> **Exercise aim**: The reply should consist solely of the lines from the one with "The image size" through the final line of the listing, copied exactly, with no pictures.

> **Data extracts**:
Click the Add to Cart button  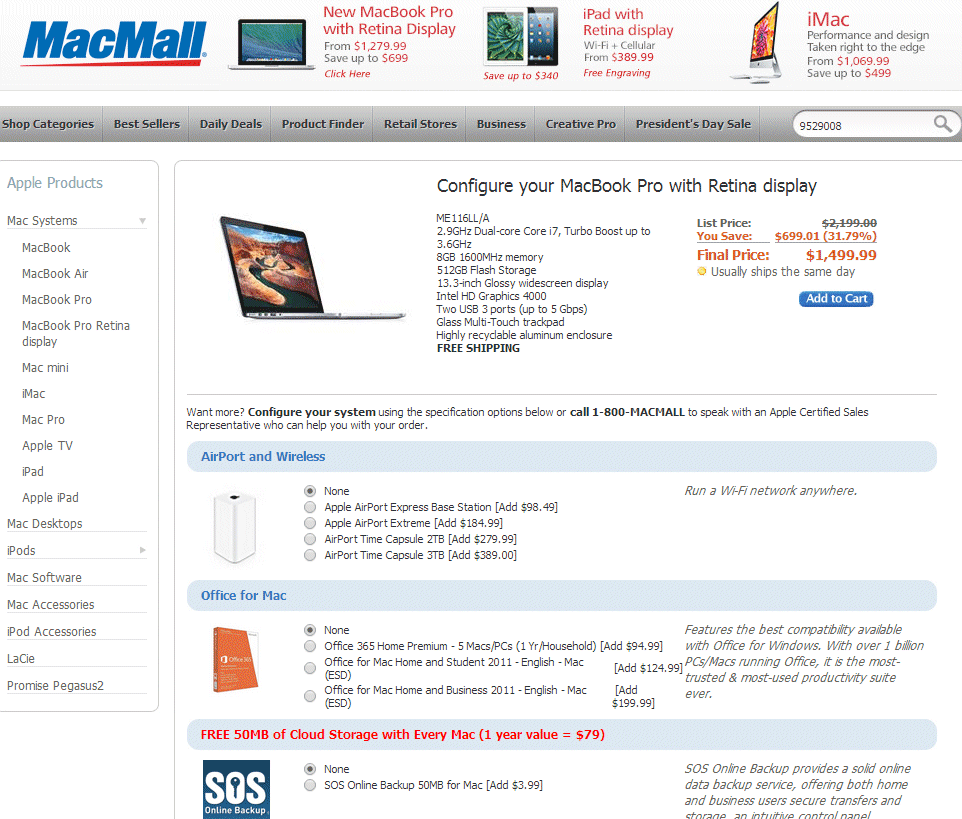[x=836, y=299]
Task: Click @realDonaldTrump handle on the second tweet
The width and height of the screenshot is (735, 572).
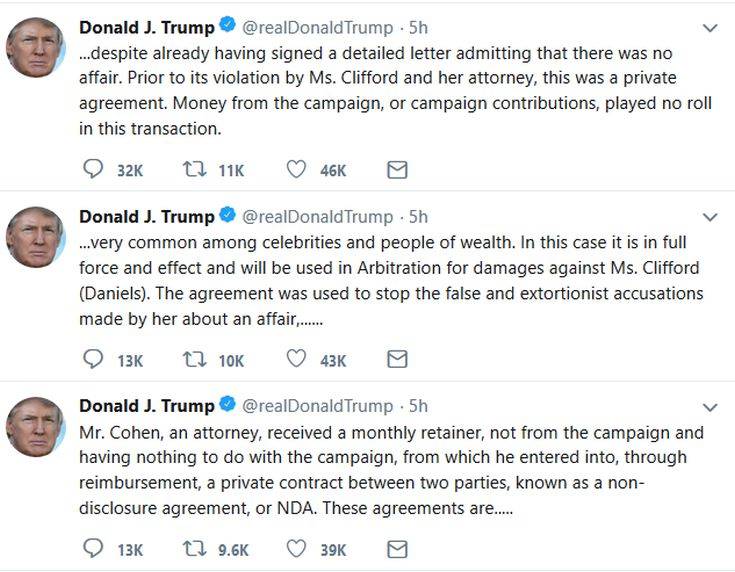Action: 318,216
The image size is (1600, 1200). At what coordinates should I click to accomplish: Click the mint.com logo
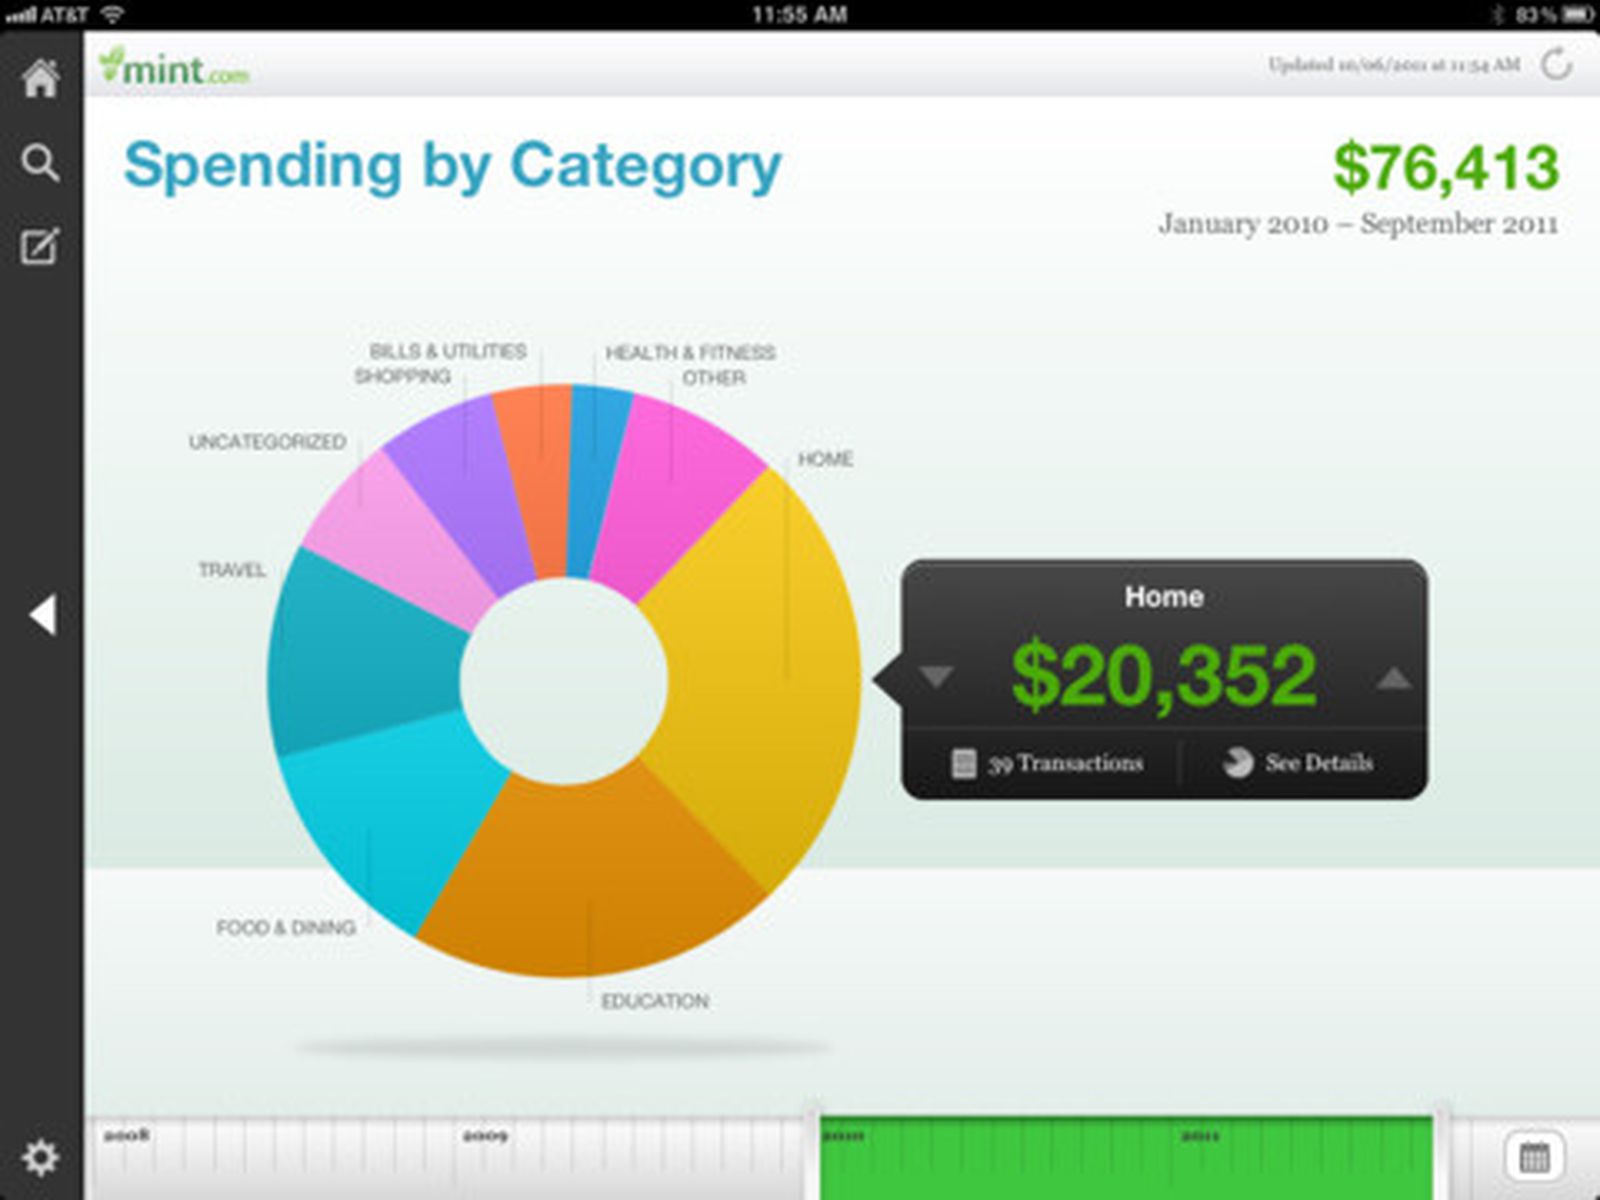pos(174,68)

> **Response box**:
The image size is (1600, 1200). At what coordinates should I click to accomplish: Click the mint.com logo
pos(174,68)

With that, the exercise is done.